The food you eat can be either the safest and most powerful form of medicine, or the slowest form of poison - Ann Wigmore
What is metabolism?
Metabolism is how your body processes food and drink into energy. Which means it determines how much energy you have. It’s also responsible for building and repairing tissues, which means that low metabolism is a major contributor in disease.
Here are the lifestyle factors that affect metabolism:
Sleep
Exercise
Stress / Mindset
Food
Today, let’s talk about food and metabolism.
Our body breaks down and converts what we eat and drink into energy, impacting our ability to move, think, breathe, and feel alive. It impacts our quality of life.
It’s helpful to know these 3 Ayurvedic terms, the equivalent of which I find lacking in our English language: Agni, Ojas, and Ama.
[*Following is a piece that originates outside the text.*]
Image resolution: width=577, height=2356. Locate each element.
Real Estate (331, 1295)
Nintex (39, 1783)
Agni refers to our digestive fire, which metabolizes what we consume into energy, assimilating the nutrients for energy and and cellular intelligence, and releasing the rest through elimination.
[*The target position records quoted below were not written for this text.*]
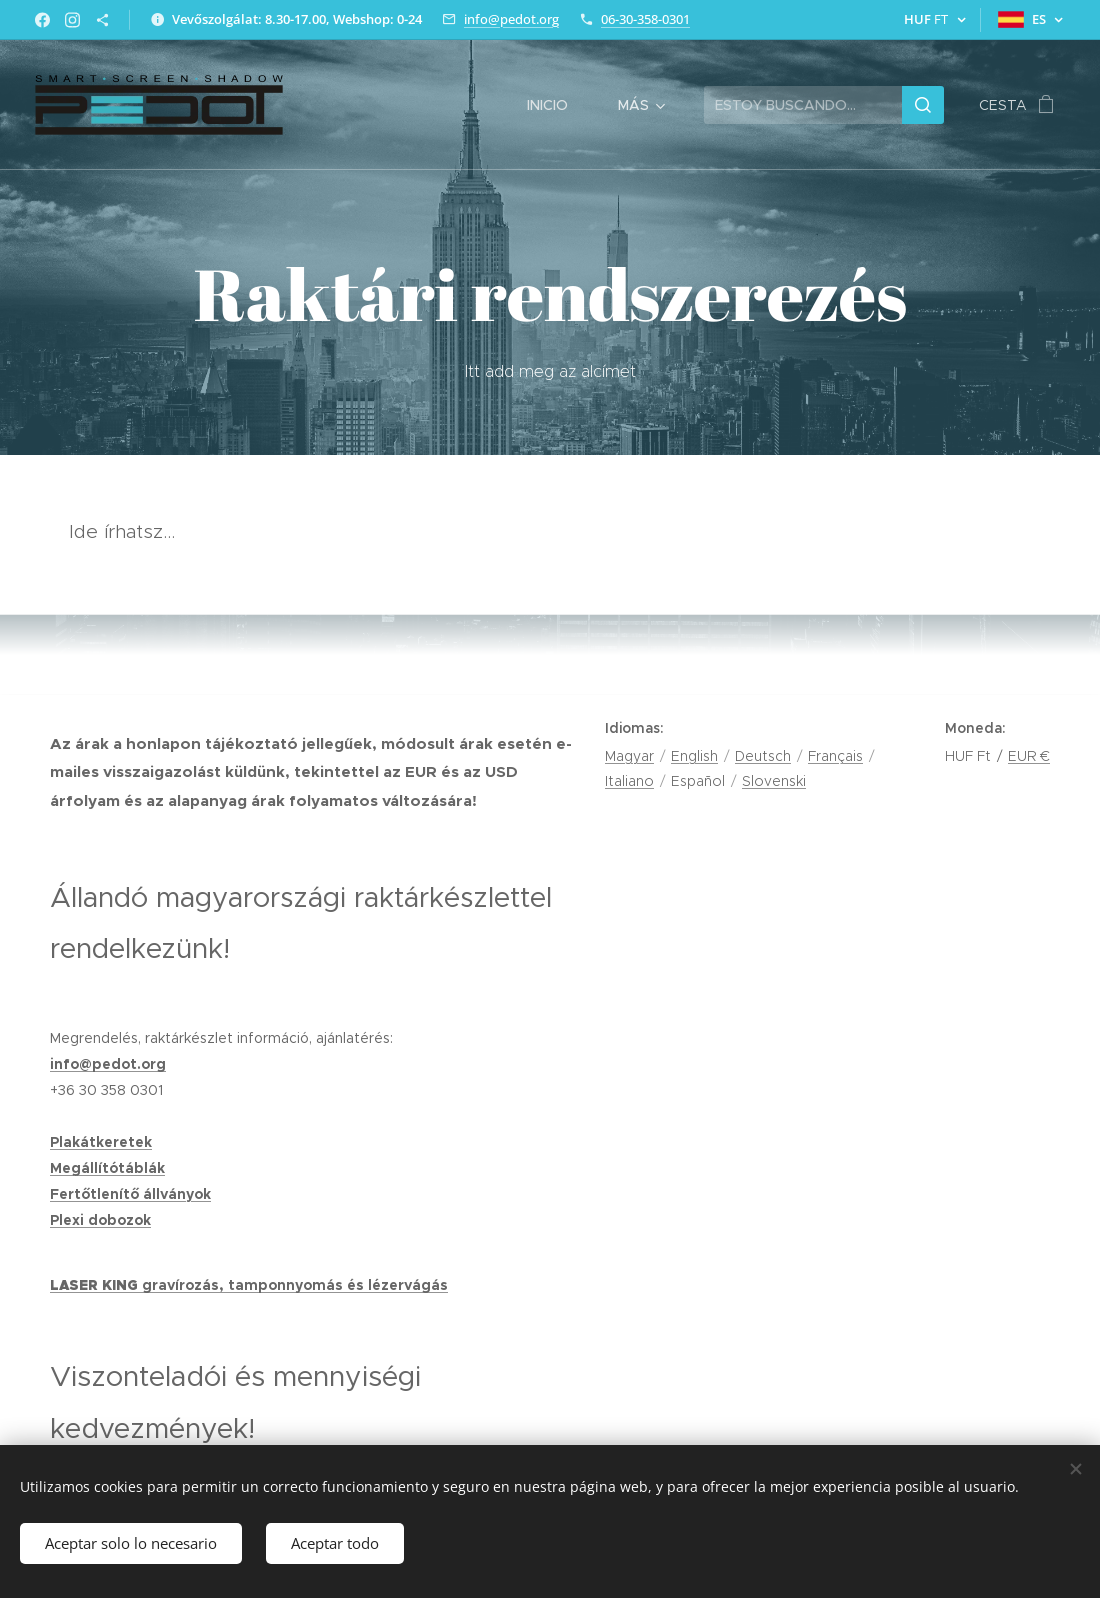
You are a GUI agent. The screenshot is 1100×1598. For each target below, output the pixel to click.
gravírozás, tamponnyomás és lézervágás (295, 1285)
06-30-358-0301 (645, 19)
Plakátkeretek (101, 1142)
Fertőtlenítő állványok (130, 1194)
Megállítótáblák (107, 1168)
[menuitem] (557, 105)
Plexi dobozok (100, 1220)
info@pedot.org (511, 19)
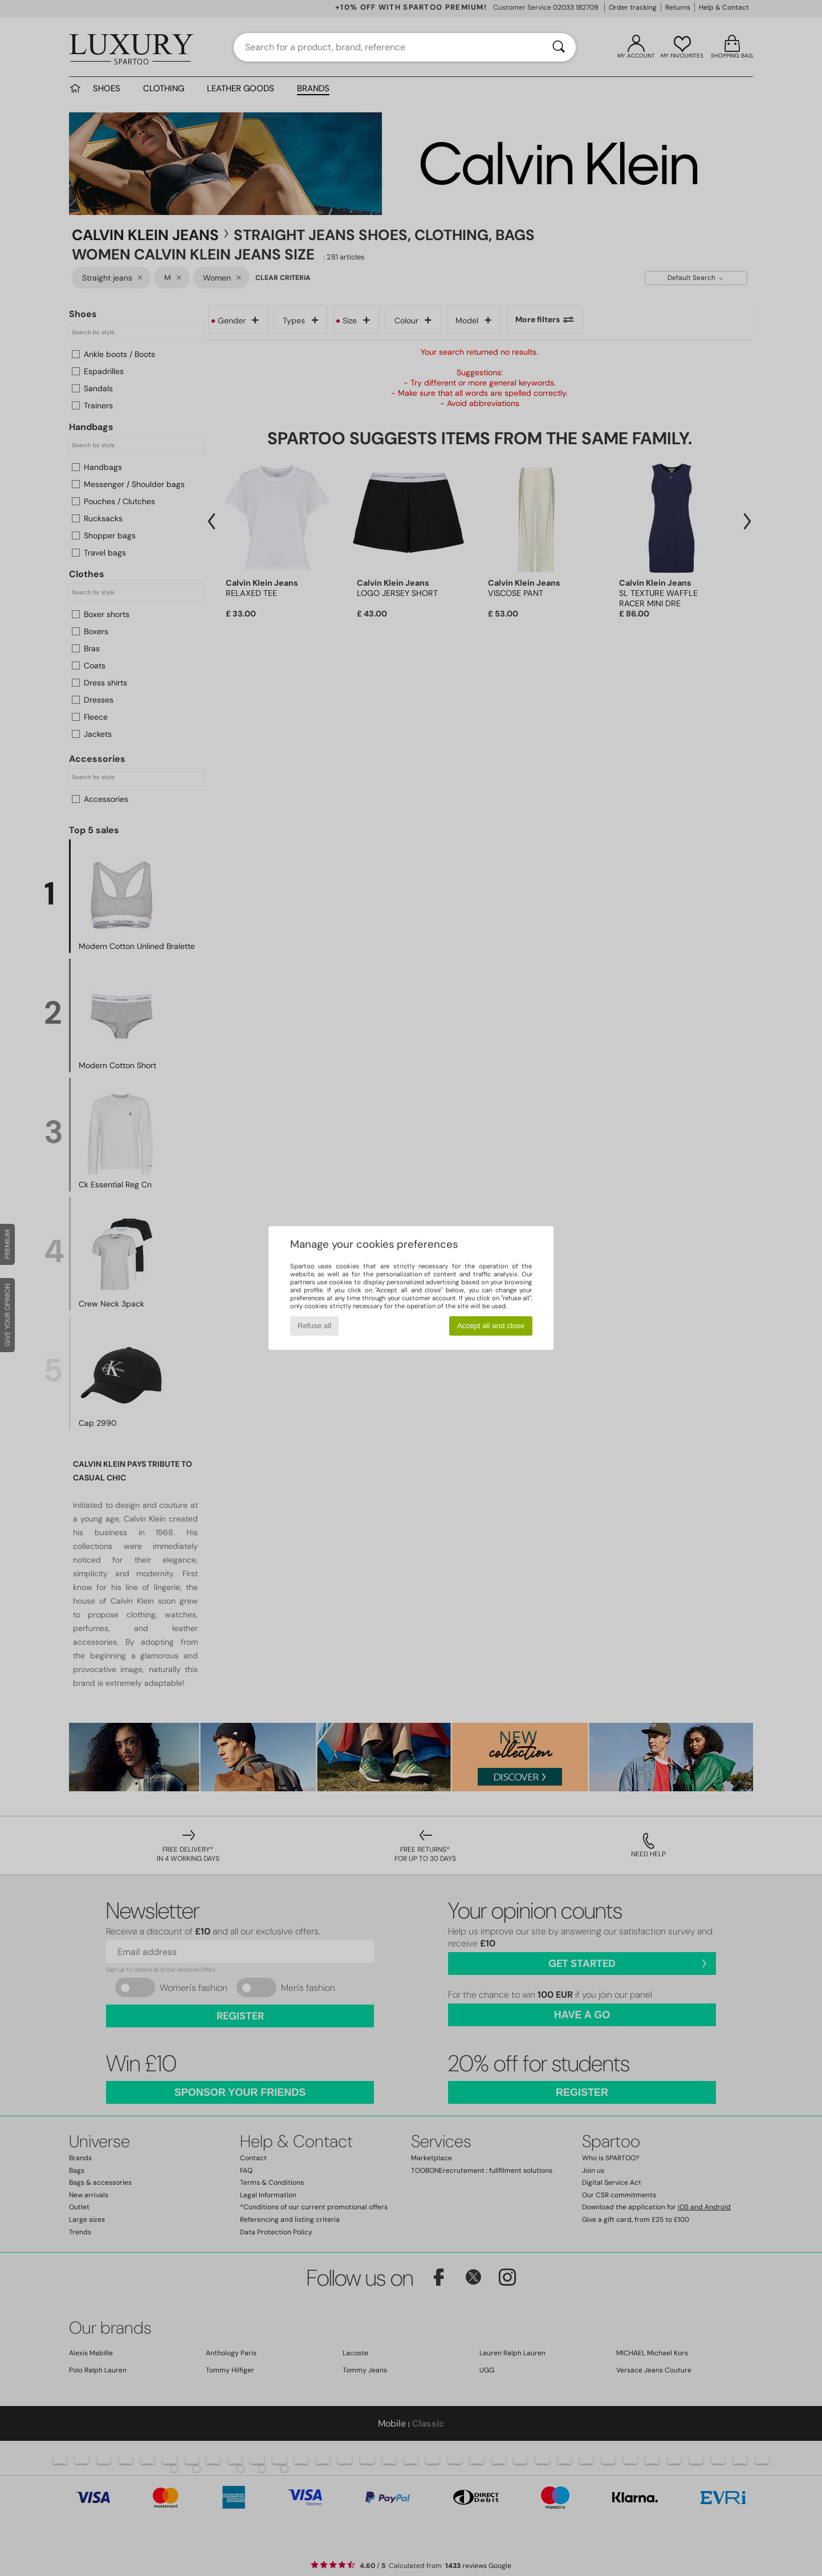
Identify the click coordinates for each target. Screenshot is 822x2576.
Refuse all (314, 1325)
This metabolic process converts our food into energy, or what Ayurveda calls Ojas: a nectar-like substance that creates vitality, life force, balance, and progress/ creation. It’s shown in the glow of natural un-made-up skin that we see on babies, pregnant women, full-immersion in nature, and people that have fallen in love.
When what we’ve consumed don’t get fully digested, then what sits in our stomach and the rest of our bodies as they back up, undigested and putrifying, is Ama, which is a toxic substance that clogs up your body’s channels and disrupts flow. We experience this through lethargy, stagnation, illness, and disease.
So each time we make a choice in what and how we eat, we create Ojas or Ama. Life force (good health) or stagnation (disease).
So, while it is certainly important to
get enough sleep… how we eat can impact our sleep quality.
get plenty of exercise… food can sabotage all efforts.
reduce stress… food has a direct and immediate impact on our mindset and perceptions.
How do you know that your metabolism needs a boost?
You’re constantly tired. You may think it’s the busyness or lack of meaning in your life; change your food habits and see what happens.
You suffer from chronic disease and inflammation, and you’re constantly getting sick.
You easily gain weight, especially in your middle.
How to boost your metabolism through food:
Choose easily digestible foods, which are fresh, whole, unprocessed, slow or gently cooked, and spiced (I mean with herbs and spices, not spicy) foods. The older and more processed the food, the harder it is for your body to break down. Cooking and using spices help pre-digest your food so that your body doesn’t have to work so hard to break down and convert what you just consumed. You know your body is overwhelmed when you are experiencing indigestion or get tired right after a meal.
Reduce raw foods: it’s more difficult to digest. Yes, you might lose some nutrients from cooking your fresh veggies, but if you can’t unlock and convert the intelligence from that food to energy for your mind and body, you won’t be able to assimilate it. If it’s difficult to digest, it will also be difficult to move it through your digestive system to eliminate. Which means you collect Ama. If this isn’t corrected, it will back up into your lymphatics, making it difficult for that system to take out the trash, compromising your immune system and creating disease.
Avoid leftovers: make food for that day and eat fresh. Prana is life force, or energy. This is the difference between the taste of an apple from a can vs. from a grocery store vs. from the Farmer’s Market vs. picked directly from an apple tree. The source of that amazing flavor burst from the fresher apple is the life force that still runs through it. The longer it sits, and the more it gets processed and laden with chemicals, the less life force it retains. Life force is intelligence and energy. Leftovers have little life force. Ideally, choose foods made that day, and at most, made no more than one day ago. This can satisfy those that believe that “it always tastes better the next day…”
Sit while eating, and eat to eat. Multi-tasking prevents us from doing any one thing well. This includes digestion. When you’re not fully digested, you go into food coma, brain fog, exhaustion, indigestion, whatever you want to call it, and so you’re not saving time anyway by multi-tasking because your body is now working too hard to make you effective the rest of the afternoon, or to sleep well.
Check your emotions: refrain from eating your emotions. Your body has difficulty digesting when you are upset or emotional. It goes into stress, or flight-and-flight mode rather that rest-and-digest. So everything sits and putrifies, creating dis-ease.
If you can include these 5 things in how you eat, you’ll find that not only will you boost your metabolism, you’ll also start conquering your food sensitivities, and you’ll have more energy and clarity.
Happy eating!
Love, Savitree
Interesting...I thought eating raw more often was better for me.
Veggies meaning I eat more salads that include carrots, different greens like spinach and kale, lettuce not iceberg, cucumbers, then I include fresh fruit and nuts. I add what are supposed to be anti-inflammatory spices (garlic, turmeric, black pepper, cayenne pepper, cumin) are just a few that I add.
Now, it's helped me lose weight, but not reduce my stomach as much as I'd like.
I prefer my food prepared that day. It always seems like leftovers just don’t have that zing to them. No pizazz. Less life force!